Multiple Sclerosis (MS) is a chronic disabling disease which attacks the central nervous system. It claims nearly a thousand lives a year in England and Wales and is responsible for an estimated 92,000 bed-days in NHS hospitals in England. In the primary care sector, general practitioners experience some 228,000 consultations annually for MS. The precise prevalence of the disease is difficult to determine but estimates range from 50,000 to 100,000 people suffering from MS in the UK. It is a disease of unknown cause, the prognosis of which is uncertain and for which there is no effective cure. In short, it is a medical mystery.

This paper reviews a number of aspects of multiple sclerosis – the definition, diagnosis, epidemiology, cost and management of the disease. The aim is to build up a comprehensive picture of MS and its consequences and identify areas where clues to causation and treatment have arisen. Certain themes, such as the geographical distribution of MS, were covered more comprehensively in the earlier OHE publication

(OHE. 1975); the focus here is on other aspects of the disease and on advances and issues that have occurred in MS since the earlier paper.

The main part of this paper documents the distribution of mortality and morbidity attributable to MS and examines the health service consequences of the disease in terms of resource utilisation in hospitals and General Practitioner consultations. Thus a ‘burden of illness’ calculus is developed for MS based on the NHS consequences of the disease.

In section 2, the history and definition of MS is examined as a preliminary to review of the problems in diagnosing the disease and also the great uncertainty that still surrounds the prognosis for the MS sufferer. One of the diagnostic advances examined is the use of new health technologies such as Magnetic Resonance Imaging (MRI) which helps to determine those at risk of developing MS.

In sections 3 to 5 epidemiological data are analysed and the evidence on mortality and morbidity is discussed in the context of the existing literature on MS epidemiology.

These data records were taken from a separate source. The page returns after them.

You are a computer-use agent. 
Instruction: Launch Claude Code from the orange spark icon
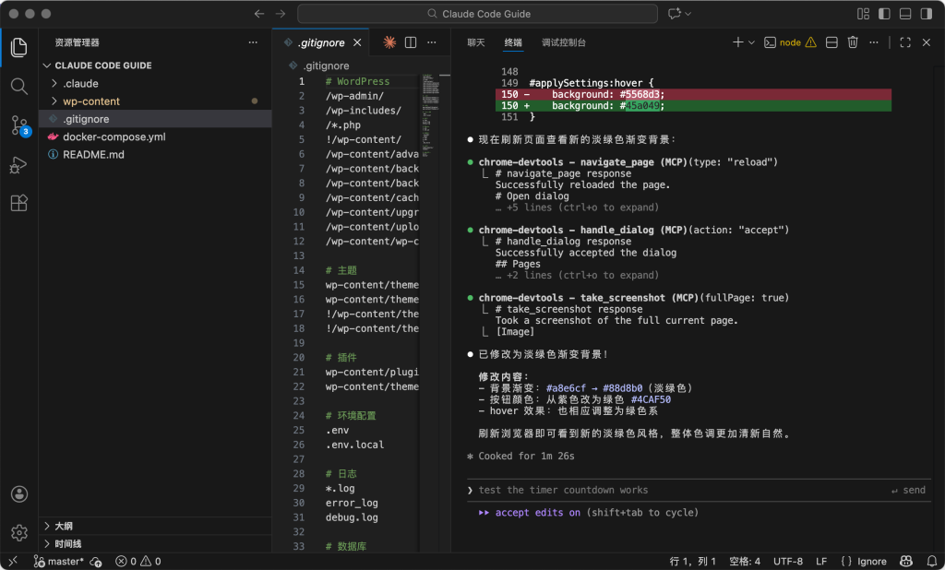pos(389,42)
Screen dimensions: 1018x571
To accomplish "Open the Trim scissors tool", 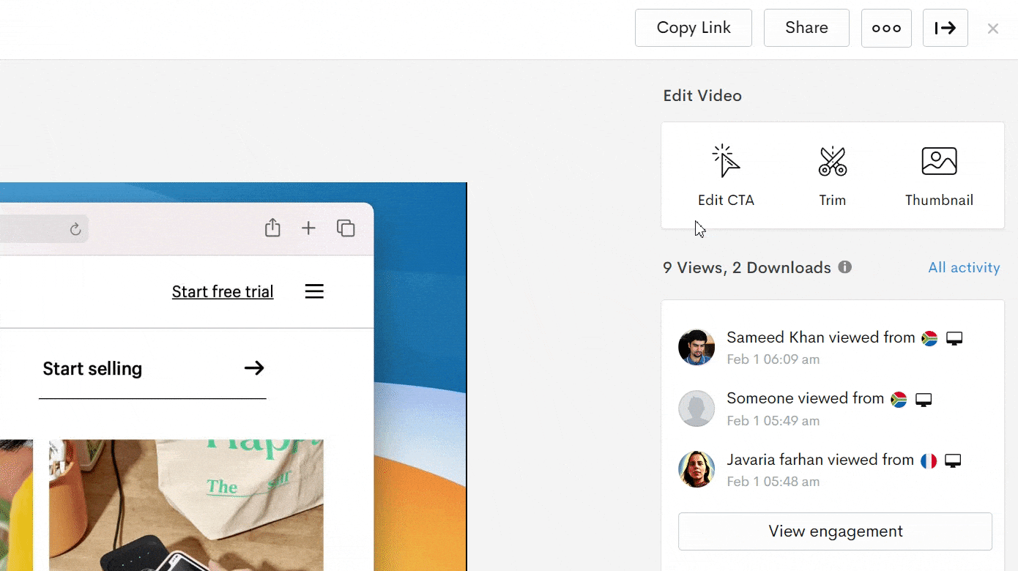I will pyautogui.click(x=832, y=172).
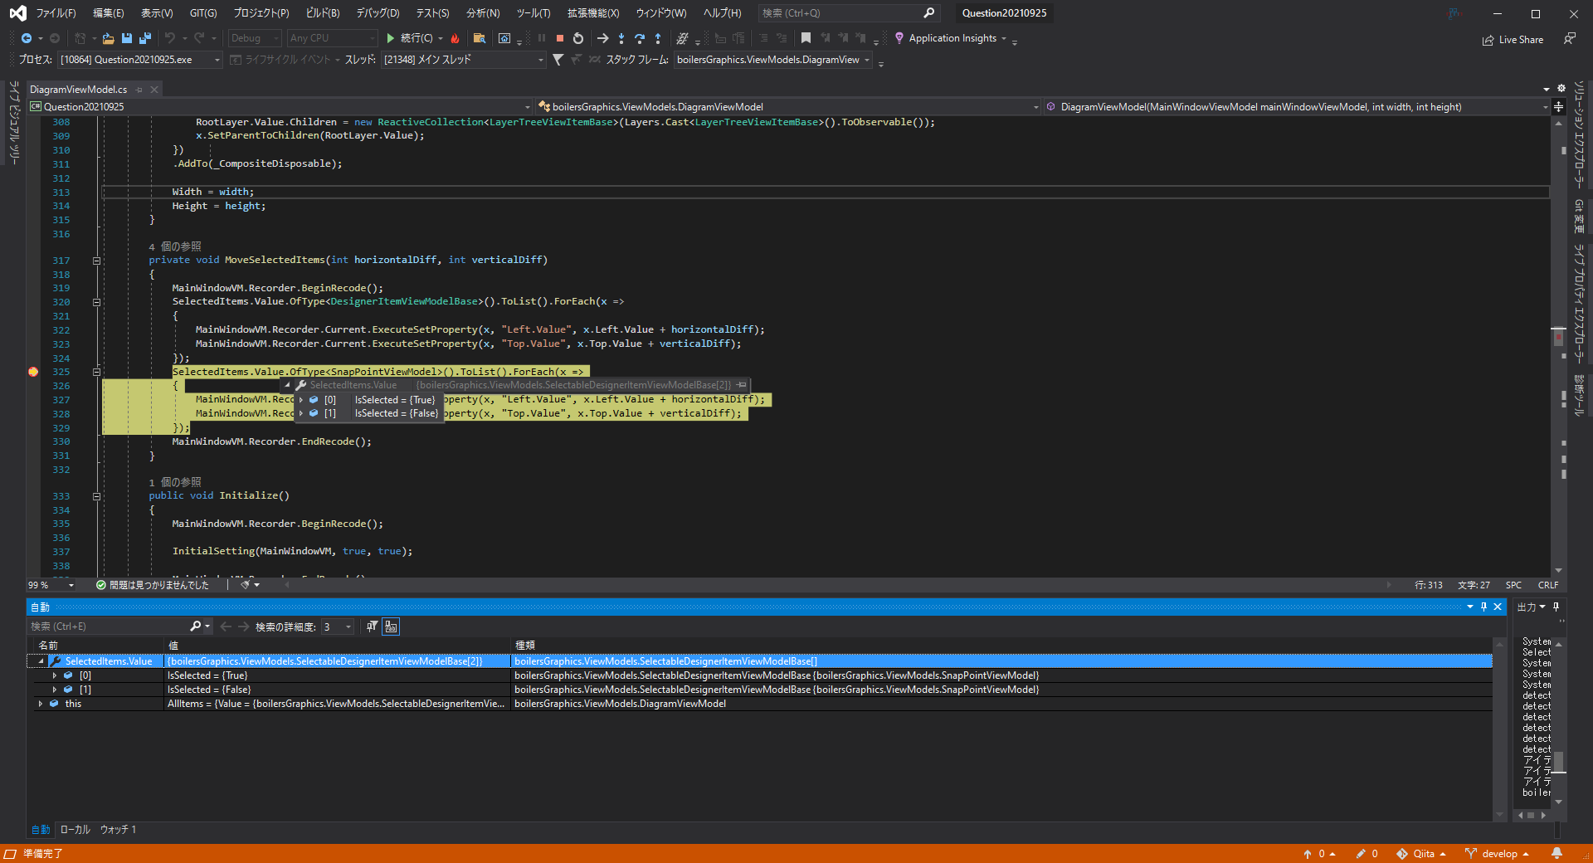Image resolution: width=1593 pixels, height=863 pixels.
Task: Click the Hot Reload flame icon
Action: (x=455, y=38)
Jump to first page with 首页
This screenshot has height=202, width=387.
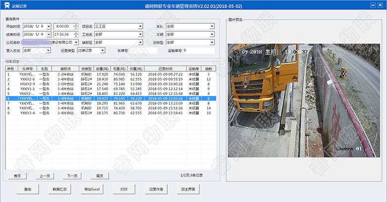point(17,176)
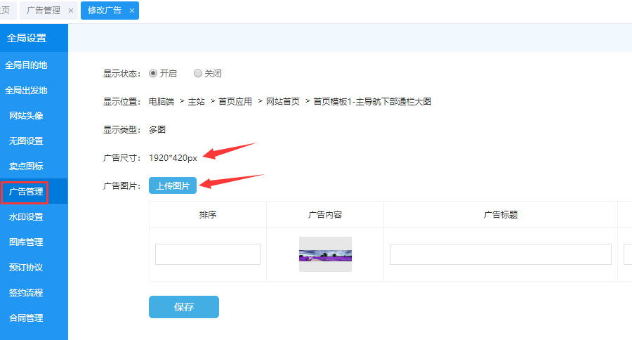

In section 6, discussion focuses on the management of MS and on advances and prospects for effective treatment. In the assessment of treatment effectiveness, a contrast is drawn between the rigorous scientific evidence demanded by the medical profession from controlled clinical trials and the willingness of patients to accept very limited evidence and to try new treatments which offer some hope of cure or remission.

In section 7, health service utilisation measures for the MS disease group are costed to provide an estimate of the cost of the disease to the health service. In addition to health service costs, the high personal and family costs of the disease are examined. Very little routine published data are available on this latter topic but the clear indication is that for disabling diseases such as MS the burden of illness – financial and otherwise – is likely to fall more on the individual and his or her family than on the NHS or other state agencies.

In conclusion, section 8 draws together some of the themes arising and speculates on where the future may lead.